The good thing was: I got to cut school for two and a half months.

It’s not that I mind going to school. At least, I didn’t used to mind it. The classes suck, sure, but the rest of it—seeing friends, skipping out between classes to sneak cigarettes behind the science lab, flirting with the seniors so they’ll buy you lunch off campus—is just fine.

School is only hard when you care about doing well. And when you’re the stupid one in the family, no one expects you to do well.

But I didn’t want to see anyone. I didn’t want to watch everyone feel bad for me while I limped across the cafeteria, when I couldn’t sit down without wincing, like an old man. I didn’t want to give anyone an excuse to pity me, or pretend to pity me while feeling secretly satisfied that I’m not pretty anymore.

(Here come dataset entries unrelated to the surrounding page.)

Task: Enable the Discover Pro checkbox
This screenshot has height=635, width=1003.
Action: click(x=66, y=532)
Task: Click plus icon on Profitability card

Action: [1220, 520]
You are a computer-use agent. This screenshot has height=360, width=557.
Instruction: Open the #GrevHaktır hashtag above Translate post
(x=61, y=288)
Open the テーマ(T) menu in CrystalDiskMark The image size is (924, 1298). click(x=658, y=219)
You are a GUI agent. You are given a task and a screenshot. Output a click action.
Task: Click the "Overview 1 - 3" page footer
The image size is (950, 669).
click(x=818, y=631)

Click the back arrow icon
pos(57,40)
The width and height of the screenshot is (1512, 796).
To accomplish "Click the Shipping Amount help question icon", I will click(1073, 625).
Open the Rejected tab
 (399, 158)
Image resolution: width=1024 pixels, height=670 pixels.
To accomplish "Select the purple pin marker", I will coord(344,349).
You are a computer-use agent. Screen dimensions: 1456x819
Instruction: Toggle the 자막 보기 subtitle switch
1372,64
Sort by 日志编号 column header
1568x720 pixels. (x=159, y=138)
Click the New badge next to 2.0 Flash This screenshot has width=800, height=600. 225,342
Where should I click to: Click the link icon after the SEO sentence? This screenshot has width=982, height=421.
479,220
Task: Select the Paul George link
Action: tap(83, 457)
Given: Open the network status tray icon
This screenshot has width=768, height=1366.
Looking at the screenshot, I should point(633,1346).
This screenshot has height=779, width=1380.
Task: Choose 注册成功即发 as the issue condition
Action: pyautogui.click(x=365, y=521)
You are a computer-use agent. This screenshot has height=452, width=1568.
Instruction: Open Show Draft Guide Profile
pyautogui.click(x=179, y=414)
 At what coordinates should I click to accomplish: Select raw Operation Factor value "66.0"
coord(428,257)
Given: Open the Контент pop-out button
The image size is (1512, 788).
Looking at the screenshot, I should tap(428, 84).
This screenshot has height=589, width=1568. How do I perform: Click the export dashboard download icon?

A car blares its horn, and I move quickly out of the road, stumbling a little on the grass, but grateful for the sense of strength returning: this is practically the first time I’ve left the house in months.

Instead of passing, the car slows, and time slows, and I feel a hard fist of dread squeeze in my chest. A beat-up white Volvo, its bumper attached to the undercarriage with thick ropes of duct tape.

Parker.

“Holy shit.”

That’s what he says when he sees me. Not Oh my God, Dara. It’s so good to see you. Not I’m so sorry. I’ve been thinking of you every day.